Data privacy.

Two former Google executives recently launched the Privacy Compliance Hub, a platform to help organizations—and not just their attorneys—manage their data protection efforts in ways that are demonstrable to General Data Protection Regulation (GDPR) regulators.

Privacy Compliance Hub co-founder and attorney Nigel Jones said the platform evolved from regular concerns that technology companies and others brought to the legal consultancy he runs with co-founder Karima Noren. Jones, formerly the director of legal, EMEA at Google, and Noren, formerly Google's head of emerging markets, found that the questions companies came to them with indicated that most companies needed a little more help establishing protocols and policies around their data.

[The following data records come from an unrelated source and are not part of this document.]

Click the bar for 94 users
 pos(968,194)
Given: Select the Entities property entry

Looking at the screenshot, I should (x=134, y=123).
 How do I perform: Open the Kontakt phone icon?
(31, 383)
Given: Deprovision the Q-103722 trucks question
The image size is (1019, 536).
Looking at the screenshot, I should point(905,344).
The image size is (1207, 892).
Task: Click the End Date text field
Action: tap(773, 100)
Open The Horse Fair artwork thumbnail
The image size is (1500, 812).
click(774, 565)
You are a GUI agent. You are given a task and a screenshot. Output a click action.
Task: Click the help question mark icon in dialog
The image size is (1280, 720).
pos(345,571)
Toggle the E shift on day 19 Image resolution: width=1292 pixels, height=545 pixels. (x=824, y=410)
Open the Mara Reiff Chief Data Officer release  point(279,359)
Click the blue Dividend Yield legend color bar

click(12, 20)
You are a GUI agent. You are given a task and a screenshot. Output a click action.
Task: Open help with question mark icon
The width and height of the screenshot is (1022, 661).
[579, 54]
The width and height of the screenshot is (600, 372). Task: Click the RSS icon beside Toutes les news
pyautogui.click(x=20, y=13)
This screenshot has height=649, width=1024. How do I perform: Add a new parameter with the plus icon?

“It was quite obvious that they didn't realize that this new privacy law wasn't just something that they could just put on their website,” he said of the regular corporate approach to GDPR. “That was all rather unsatisfactory.”

Jones and Noren found themselves regularly putting together ad hoc systems for clients to manage data privacy compliance, often building systems from a set of Google-based tools and Dropbox. The hub is part of an effort to formalize these systems to ensure that companies have effective tools to demonstrate and monitor their compliance. “What we've developed now is the next generation, from being unsatisfactory to a DIY solution to a platform clients can use,” Jones said.

In part, the hub operates on the notion that lawyers are not, in fact, the best people to address company concerns about data privacy compliance. “When somebody says 'compliance,' they start looking at the lawyer,” Jones said, adding that even with industry expertise, attorneys are often not positioned to address those concerns appropriately. “We realized that we didn't have the answers to the questions. If someone asks us, 'What security measures should we put in place to makes sure this data is safe?' I can have a very good guess, but I'm not an IT professional. I'm not a security professional,” he said.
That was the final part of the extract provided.